[Saved data entries]
+ + + + + + +

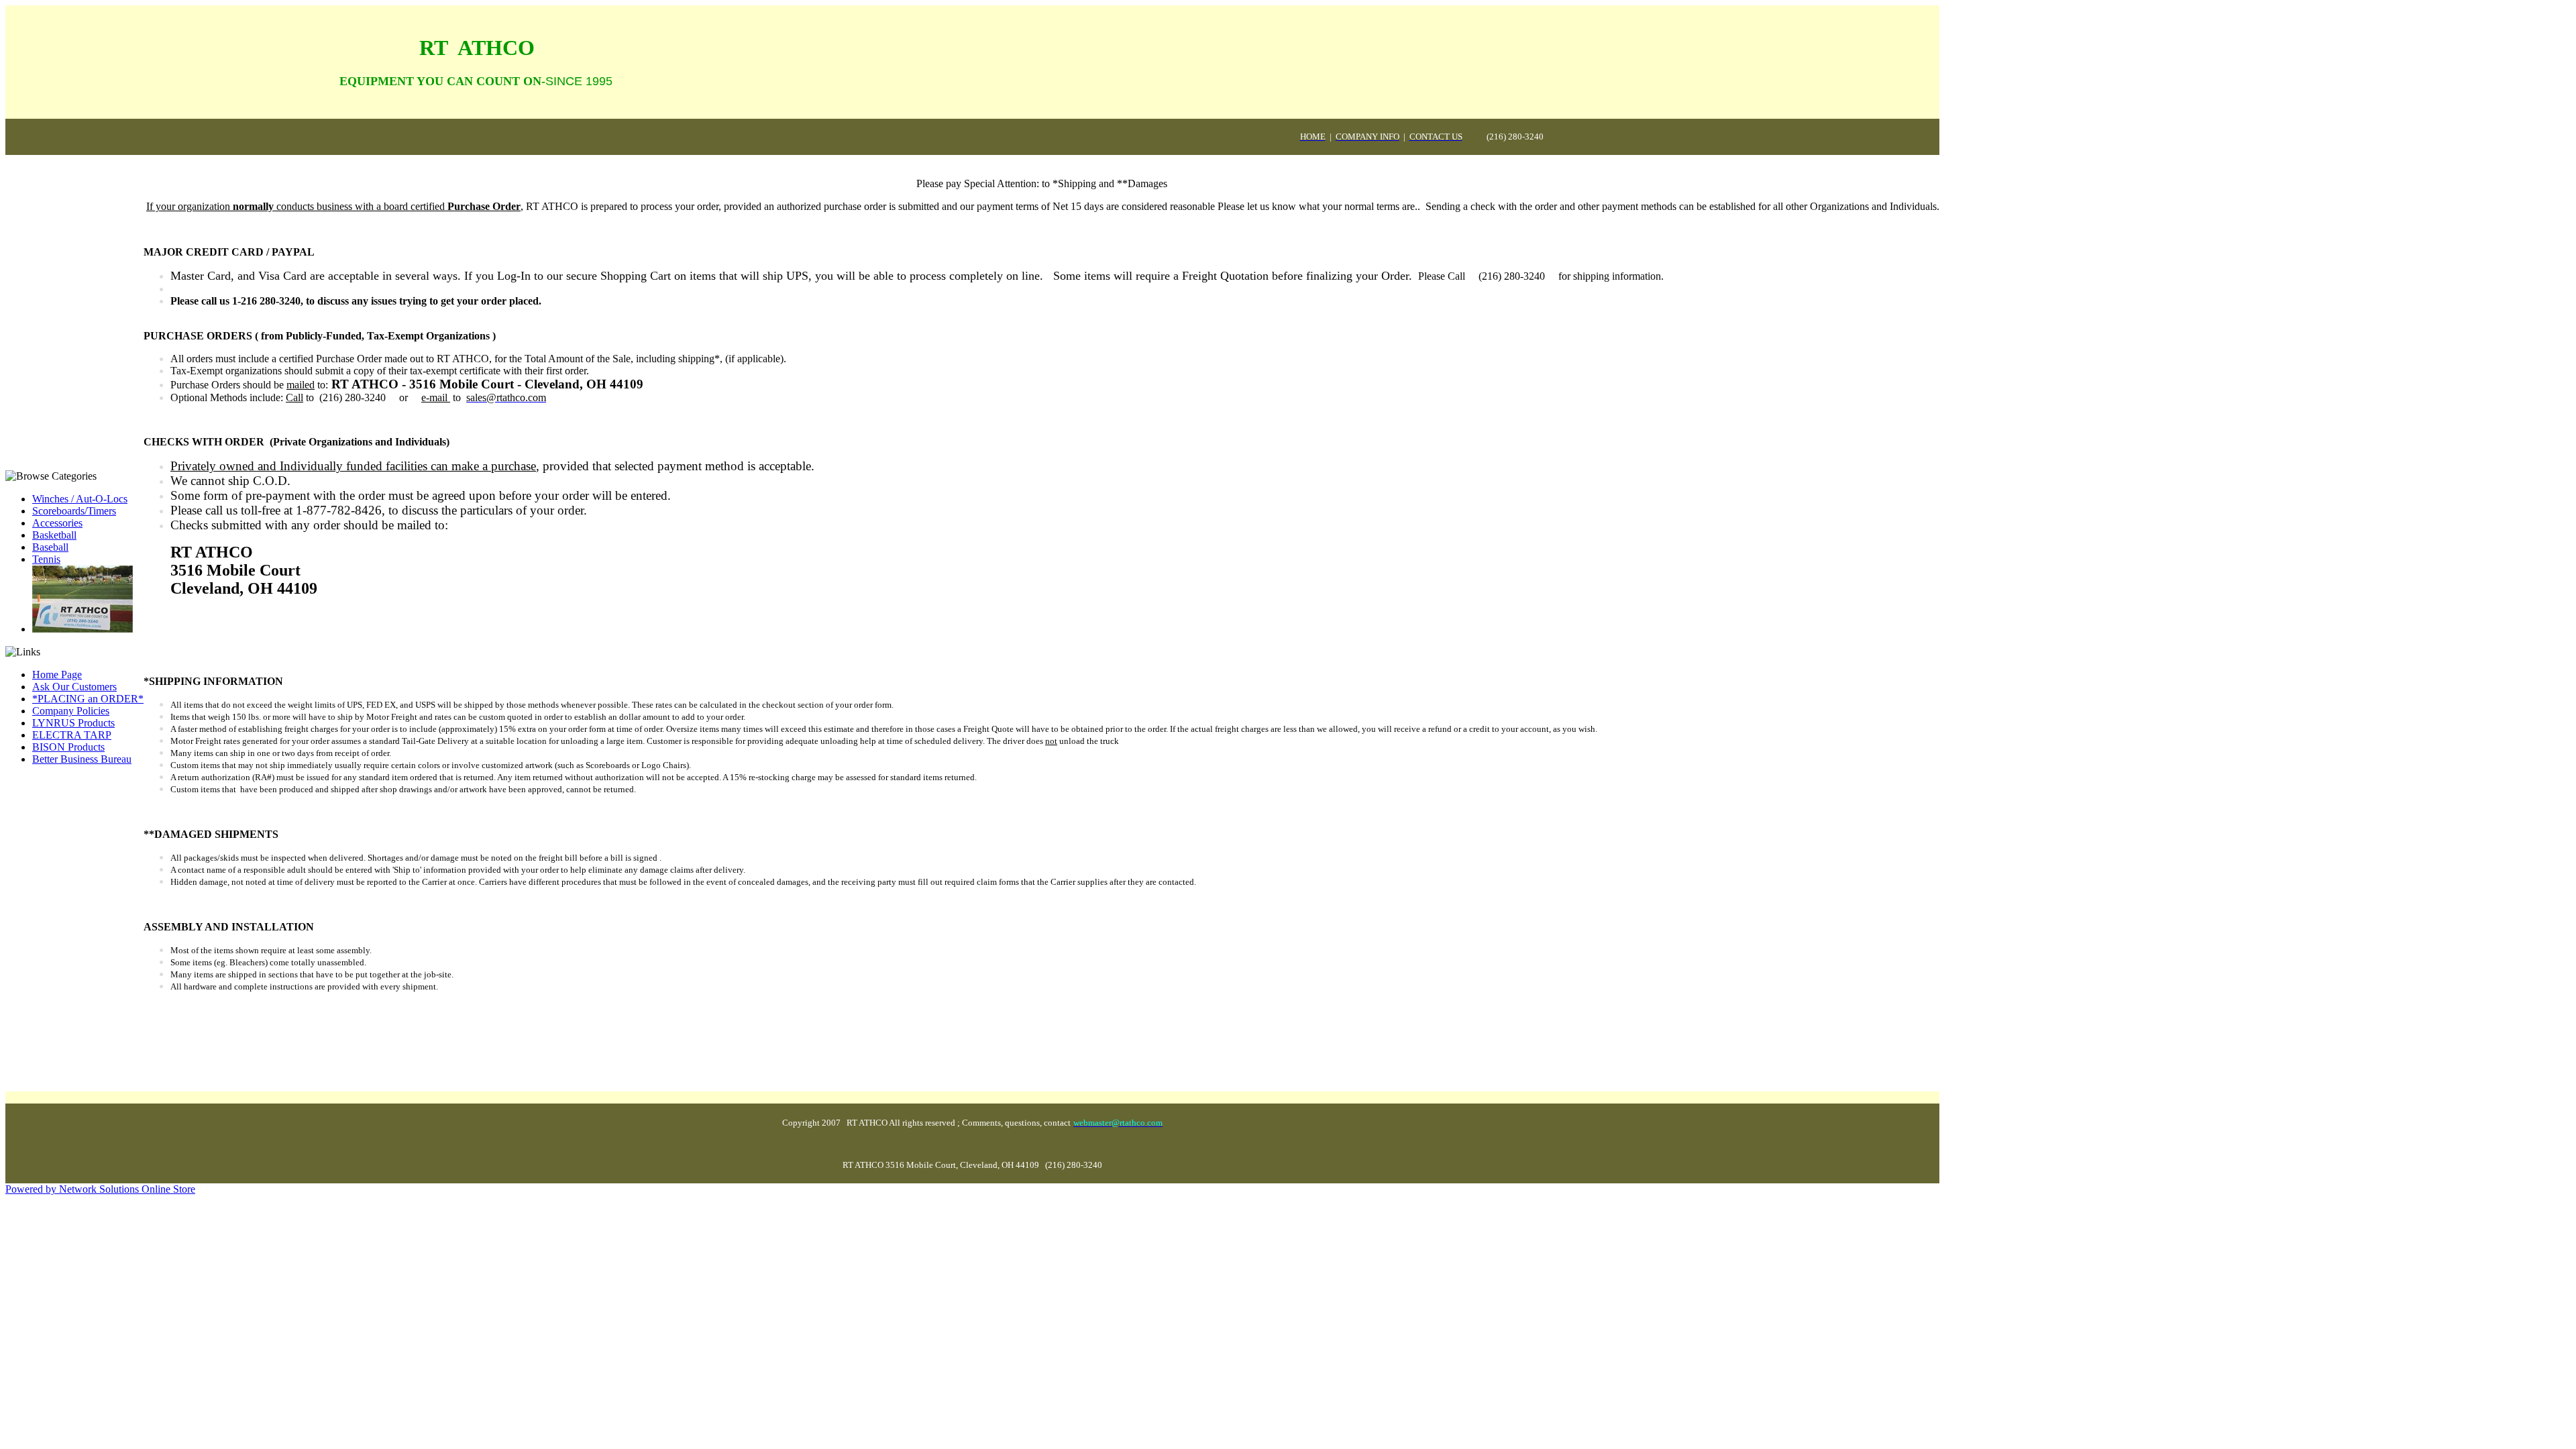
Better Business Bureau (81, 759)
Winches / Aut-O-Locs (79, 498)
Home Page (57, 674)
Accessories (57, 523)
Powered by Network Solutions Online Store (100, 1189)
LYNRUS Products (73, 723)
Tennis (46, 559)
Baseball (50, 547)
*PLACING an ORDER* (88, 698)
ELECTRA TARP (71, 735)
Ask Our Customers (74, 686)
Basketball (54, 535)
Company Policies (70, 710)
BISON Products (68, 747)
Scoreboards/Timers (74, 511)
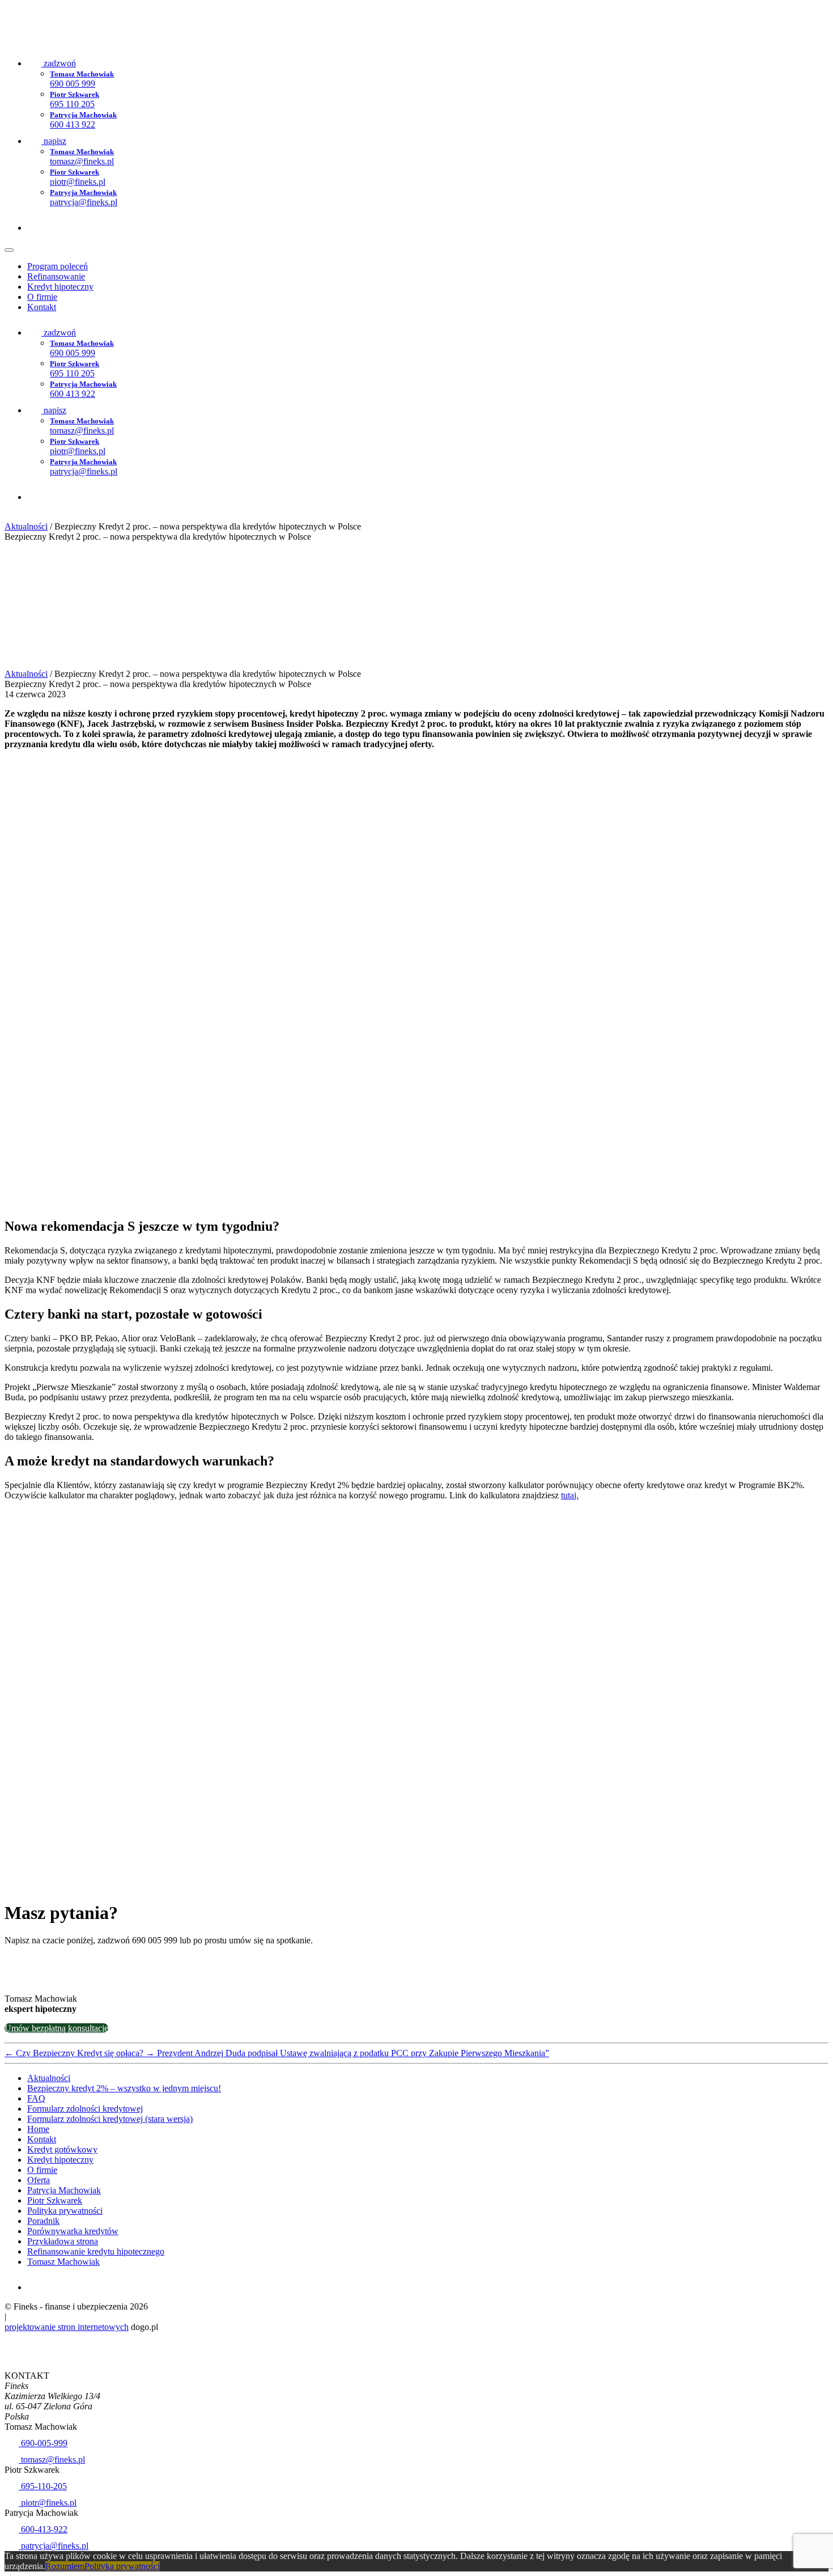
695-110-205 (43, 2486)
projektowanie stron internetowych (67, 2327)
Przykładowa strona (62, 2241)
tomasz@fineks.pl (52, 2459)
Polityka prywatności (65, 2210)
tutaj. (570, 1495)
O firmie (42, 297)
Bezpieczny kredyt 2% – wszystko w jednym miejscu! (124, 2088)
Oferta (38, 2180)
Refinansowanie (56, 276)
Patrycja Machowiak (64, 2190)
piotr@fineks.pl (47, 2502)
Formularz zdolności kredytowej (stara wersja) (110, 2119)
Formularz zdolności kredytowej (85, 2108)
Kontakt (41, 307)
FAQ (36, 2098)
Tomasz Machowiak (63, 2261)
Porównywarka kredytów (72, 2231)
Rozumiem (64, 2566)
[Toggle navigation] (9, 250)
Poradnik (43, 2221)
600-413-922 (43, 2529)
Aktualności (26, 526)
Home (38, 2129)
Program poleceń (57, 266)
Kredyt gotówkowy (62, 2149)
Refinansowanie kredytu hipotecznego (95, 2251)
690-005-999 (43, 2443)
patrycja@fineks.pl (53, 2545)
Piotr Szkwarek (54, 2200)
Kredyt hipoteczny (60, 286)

+ + + + + + +

Your instructions: The images in the entries above should be left out; please reproduce exactly the lines from the first through the one containing "tomasz@fineks.pl (52, 2459)".

Finished task:
Better Business Bureau (81, 759)
Winches / Aut-O-Locs (79, 498)
Home Page (57, 674)
Accessories (57, 523)
Powered by Network Solutions Online Store (100, 1189)
LYNRUS Products (73, 723)
Tennis (46, 559)
Baseball (50, 547)
*PLACING an ORDER* (88, 698)
ELECTRA TARP (71, 735)
Ask Our Customers (74, 686)
Basketball (54, 535)
Company Policies (70, 710)
BISON Products (68, 747)
Scoreboards/Timers (74, 511)
695-110-205 (43, 2486)
projektowanie stron internetowych (67, 2327)
Przykładowa strona (62, 2241)
tomasz@fineks.pl (52, 2459)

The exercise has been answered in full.